Durch Zutrauen, Wohlfühlen und Zufrieden-Sein mit sich selbst entwickelt das Kind Interesse und Leidenschaft für das Lernen.

Anderes Lernen durch neue Rollen in der Lernlandschaft Die traditionelle Aufgabenteilung in der Klasse ist folgende: Die Lehrperson ist zuständig für den Unterricht und das Kind ist zuständig für das Lernen.

Abb. 2: Übliche Rollen: Lehrperson bringt und vermittelt Information. Schüler/in empfängt und verarbeitet > lernt.

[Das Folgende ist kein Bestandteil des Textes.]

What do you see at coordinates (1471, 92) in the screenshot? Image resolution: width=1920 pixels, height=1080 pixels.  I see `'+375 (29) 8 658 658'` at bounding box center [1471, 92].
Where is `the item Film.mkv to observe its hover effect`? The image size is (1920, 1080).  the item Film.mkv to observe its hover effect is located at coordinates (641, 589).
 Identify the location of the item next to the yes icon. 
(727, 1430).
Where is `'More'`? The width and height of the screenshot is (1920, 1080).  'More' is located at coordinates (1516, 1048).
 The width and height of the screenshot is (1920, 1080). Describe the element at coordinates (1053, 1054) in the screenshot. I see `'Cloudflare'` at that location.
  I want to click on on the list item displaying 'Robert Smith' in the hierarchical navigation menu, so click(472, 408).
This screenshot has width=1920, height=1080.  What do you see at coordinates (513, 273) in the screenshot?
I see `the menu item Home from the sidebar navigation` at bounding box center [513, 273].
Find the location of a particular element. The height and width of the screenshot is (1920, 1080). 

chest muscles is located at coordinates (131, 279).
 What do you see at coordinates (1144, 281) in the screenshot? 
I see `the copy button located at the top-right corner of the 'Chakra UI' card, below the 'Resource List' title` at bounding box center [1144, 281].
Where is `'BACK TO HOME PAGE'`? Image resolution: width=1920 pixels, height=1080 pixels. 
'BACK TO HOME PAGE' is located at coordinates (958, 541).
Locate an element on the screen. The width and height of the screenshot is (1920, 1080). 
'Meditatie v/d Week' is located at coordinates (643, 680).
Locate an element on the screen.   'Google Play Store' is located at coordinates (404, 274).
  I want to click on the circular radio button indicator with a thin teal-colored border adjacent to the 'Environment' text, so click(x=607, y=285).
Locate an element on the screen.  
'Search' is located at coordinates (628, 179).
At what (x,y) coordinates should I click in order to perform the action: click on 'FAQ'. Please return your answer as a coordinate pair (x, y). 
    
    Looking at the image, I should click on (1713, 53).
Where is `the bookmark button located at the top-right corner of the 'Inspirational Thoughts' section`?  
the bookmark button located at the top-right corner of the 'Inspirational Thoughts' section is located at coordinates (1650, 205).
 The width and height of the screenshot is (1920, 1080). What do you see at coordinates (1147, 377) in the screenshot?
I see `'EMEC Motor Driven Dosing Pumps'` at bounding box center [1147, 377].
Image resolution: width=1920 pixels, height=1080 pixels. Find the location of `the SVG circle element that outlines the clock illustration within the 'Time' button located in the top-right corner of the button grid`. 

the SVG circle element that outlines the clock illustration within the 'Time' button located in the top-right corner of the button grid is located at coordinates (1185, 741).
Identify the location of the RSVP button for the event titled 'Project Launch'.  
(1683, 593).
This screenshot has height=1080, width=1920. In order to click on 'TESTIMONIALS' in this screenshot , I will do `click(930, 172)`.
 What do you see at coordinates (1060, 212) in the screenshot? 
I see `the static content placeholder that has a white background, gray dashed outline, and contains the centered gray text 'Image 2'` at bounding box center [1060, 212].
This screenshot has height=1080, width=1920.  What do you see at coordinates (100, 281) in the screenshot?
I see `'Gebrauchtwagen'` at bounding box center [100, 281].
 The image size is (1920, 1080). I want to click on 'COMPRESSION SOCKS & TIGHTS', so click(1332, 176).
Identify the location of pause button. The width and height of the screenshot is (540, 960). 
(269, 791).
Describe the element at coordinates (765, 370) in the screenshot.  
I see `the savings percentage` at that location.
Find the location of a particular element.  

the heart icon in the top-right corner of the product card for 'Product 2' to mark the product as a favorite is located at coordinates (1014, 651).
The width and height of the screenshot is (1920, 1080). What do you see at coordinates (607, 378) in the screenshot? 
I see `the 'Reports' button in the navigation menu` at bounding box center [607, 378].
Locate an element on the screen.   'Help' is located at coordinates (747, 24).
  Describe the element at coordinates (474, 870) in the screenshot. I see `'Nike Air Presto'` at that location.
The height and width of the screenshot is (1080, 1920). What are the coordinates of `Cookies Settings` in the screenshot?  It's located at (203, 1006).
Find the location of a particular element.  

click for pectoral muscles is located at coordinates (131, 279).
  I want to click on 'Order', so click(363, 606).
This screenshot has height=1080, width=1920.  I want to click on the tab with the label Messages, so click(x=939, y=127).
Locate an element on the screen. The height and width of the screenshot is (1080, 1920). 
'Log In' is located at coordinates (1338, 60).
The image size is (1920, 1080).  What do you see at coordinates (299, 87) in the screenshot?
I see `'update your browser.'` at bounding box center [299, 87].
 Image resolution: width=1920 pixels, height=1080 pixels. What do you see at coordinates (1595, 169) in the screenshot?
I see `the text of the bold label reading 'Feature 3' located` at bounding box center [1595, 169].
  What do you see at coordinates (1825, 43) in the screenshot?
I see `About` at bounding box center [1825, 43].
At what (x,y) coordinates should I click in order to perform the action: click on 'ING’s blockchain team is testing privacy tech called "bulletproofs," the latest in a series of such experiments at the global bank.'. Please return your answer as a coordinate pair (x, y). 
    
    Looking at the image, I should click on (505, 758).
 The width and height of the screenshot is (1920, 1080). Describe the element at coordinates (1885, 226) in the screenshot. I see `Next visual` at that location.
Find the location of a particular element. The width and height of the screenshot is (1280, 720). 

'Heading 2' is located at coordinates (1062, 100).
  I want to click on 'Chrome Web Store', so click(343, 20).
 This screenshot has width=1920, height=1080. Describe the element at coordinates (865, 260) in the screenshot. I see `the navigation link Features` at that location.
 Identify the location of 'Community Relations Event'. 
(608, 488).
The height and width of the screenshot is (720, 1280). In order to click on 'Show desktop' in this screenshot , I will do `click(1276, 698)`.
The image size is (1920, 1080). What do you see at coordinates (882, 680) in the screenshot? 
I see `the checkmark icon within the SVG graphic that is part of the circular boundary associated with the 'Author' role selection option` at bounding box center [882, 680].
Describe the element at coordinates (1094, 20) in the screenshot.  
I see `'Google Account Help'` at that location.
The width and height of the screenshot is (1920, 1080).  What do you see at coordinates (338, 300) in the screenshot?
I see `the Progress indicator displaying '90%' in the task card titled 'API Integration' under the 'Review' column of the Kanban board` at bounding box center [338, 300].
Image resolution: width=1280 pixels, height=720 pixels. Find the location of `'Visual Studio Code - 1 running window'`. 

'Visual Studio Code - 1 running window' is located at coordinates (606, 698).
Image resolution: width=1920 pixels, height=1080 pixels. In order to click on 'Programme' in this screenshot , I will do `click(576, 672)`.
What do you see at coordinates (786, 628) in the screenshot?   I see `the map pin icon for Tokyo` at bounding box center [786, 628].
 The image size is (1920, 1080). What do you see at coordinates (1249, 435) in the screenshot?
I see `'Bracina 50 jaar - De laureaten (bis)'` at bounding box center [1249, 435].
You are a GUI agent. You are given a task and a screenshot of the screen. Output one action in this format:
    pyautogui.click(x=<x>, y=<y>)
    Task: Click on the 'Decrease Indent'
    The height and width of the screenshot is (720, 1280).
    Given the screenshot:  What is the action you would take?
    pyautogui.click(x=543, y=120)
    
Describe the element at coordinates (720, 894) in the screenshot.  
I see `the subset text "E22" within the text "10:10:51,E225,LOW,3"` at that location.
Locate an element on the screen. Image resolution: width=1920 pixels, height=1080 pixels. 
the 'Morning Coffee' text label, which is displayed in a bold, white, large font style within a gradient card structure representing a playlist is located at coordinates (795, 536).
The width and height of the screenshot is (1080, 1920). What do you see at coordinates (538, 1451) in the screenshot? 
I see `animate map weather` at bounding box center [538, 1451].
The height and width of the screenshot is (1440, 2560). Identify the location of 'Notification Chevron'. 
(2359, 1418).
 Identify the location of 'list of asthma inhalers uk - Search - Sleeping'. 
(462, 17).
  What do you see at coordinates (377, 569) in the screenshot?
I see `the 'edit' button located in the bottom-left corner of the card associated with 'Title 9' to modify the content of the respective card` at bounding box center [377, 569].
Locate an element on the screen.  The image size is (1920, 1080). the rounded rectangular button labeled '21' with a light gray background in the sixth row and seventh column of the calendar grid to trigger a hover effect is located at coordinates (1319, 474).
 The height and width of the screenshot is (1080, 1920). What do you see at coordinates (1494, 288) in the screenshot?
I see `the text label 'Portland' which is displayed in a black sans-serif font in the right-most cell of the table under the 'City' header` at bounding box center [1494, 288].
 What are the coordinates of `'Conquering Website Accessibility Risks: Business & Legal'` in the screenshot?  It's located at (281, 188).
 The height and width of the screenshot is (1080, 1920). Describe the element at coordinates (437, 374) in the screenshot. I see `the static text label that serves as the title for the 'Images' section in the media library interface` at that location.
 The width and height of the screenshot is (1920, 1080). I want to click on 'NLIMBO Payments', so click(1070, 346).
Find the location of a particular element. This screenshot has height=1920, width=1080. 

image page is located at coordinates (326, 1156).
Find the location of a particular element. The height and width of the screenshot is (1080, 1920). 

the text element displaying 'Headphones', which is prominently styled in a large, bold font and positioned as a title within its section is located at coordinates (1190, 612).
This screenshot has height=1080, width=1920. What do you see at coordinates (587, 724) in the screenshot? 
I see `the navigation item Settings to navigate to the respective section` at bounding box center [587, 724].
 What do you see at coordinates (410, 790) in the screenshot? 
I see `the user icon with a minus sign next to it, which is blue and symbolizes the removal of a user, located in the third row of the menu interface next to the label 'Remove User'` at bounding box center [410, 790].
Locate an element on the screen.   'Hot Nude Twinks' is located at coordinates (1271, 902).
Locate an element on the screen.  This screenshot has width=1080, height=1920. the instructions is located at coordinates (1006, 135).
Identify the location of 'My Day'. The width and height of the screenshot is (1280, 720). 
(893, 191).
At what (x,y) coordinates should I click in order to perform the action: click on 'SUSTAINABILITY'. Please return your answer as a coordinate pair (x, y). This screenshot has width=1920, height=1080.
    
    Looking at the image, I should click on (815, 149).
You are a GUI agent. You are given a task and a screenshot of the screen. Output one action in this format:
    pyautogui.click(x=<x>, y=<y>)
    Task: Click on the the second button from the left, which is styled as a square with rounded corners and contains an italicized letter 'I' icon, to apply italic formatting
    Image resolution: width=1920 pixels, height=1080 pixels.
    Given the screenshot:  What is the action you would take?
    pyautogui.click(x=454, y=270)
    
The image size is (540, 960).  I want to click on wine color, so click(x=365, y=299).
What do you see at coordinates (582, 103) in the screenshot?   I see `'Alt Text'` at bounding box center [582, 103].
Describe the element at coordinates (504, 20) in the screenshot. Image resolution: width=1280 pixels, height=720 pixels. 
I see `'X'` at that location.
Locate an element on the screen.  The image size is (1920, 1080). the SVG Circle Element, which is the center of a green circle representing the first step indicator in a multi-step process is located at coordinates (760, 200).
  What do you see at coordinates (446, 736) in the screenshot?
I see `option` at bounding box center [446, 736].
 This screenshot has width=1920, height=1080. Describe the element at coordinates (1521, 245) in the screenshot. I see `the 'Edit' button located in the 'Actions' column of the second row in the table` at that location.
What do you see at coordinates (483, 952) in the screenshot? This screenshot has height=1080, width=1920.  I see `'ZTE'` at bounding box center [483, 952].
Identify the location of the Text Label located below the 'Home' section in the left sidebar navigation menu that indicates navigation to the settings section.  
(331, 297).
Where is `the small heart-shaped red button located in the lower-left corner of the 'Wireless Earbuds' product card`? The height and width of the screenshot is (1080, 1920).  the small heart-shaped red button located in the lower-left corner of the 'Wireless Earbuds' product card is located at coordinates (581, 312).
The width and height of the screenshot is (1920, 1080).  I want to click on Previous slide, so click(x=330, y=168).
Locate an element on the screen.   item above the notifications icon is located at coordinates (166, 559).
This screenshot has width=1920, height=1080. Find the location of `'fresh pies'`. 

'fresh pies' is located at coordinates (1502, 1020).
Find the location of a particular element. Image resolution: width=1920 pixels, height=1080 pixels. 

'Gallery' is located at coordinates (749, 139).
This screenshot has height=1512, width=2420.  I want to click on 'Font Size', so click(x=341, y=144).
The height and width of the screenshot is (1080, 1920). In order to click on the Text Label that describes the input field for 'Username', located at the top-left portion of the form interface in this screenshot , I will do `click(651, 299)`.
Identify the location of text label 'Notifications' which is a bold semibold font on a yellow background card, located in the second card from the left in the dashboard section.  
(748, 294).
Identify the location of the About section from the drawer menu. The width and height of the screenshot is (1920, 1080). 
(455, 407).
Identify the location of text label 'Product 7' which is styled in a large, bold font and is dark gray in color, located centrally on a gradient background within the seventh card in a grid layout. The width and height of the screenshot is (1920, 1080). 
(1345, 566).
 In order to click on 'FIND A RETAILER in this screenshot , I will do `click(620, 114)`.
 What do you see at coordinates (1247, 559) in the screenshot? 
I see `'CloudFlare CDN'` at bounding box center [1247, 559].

Weg vom „Stofflieferanten“, hin zum Gestalter und Begleiter von Lernprozessen! Die Lehrperson ist nicht mehr die zentrale Wissensquelle. Sie führt die Schüler/innen, indem sie Beziehungspartnerin der Schüler/innen ist, Orientierung und Unterstützung gibt, notwendige Grenzen setzt und im Vorfeld die Lernräume als „Lernlandschaft“ gestaltet. Die Lernlandschaft besteht aus dem eigentlichen Klassenraum und allen zur Verfügung stehenden Orten, an denen gelernt werden kann. So haben wir in der Schule Markt in Hard die langen Gänge, die früher nur die nebeneinanderliegenden Klassenräume erschlossen, durch Möblierung und gezielte Gestaltung als Lernlandschaft aufgewertet.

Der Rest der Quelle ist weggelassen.